[Description of the task]
Check every line of the data below for the word "screenshot". Copy the ones that have it.

[Data extracts]
▬▬▬▬▬▬▬▬▬▬

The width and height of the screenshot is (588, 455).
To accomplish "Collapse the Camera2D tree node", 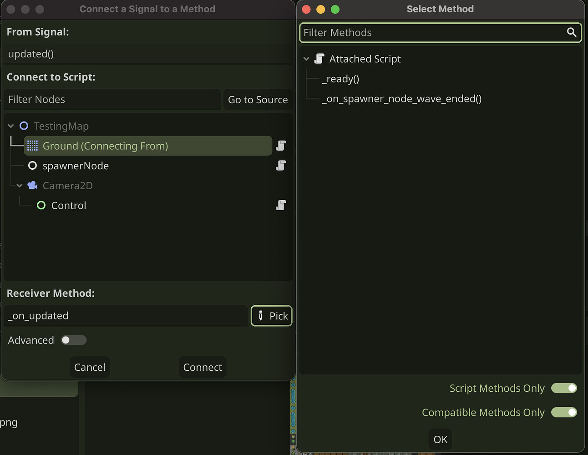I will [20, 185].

▬▬▬▬▬▬▬▬▬▬

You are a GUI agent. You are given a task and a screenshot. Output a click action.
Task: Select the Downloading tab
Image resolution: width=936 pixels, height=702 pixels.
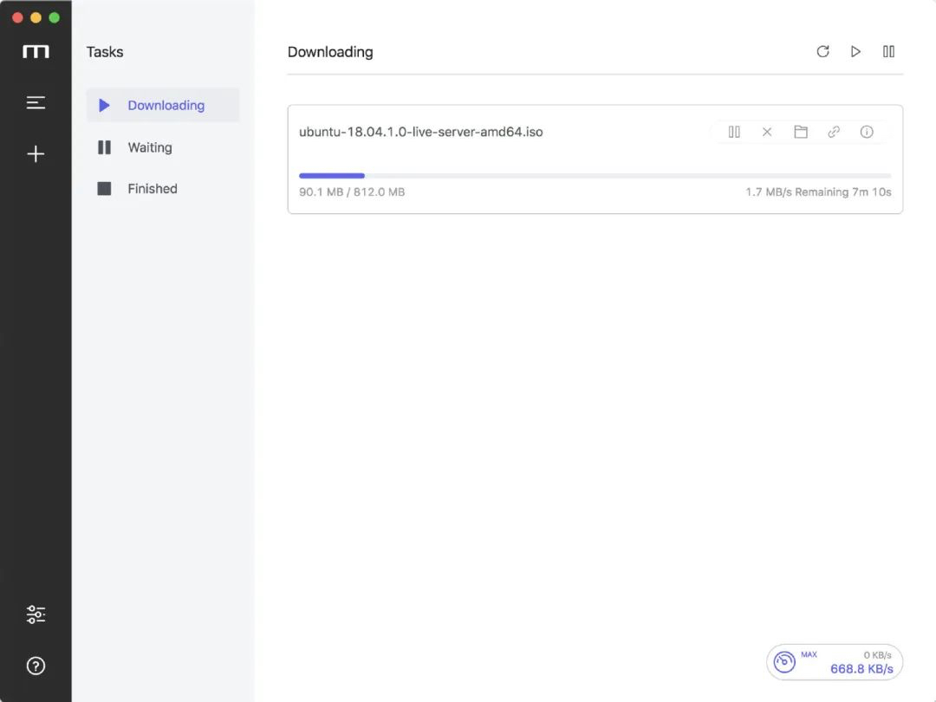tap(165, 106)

▬▬▬▬▬▬▬▬▬▬

[Your solution]
The width and height of the screenshot is (588, 455).
You are a GUI agent. You are given a task and a screenshot. Output a click action.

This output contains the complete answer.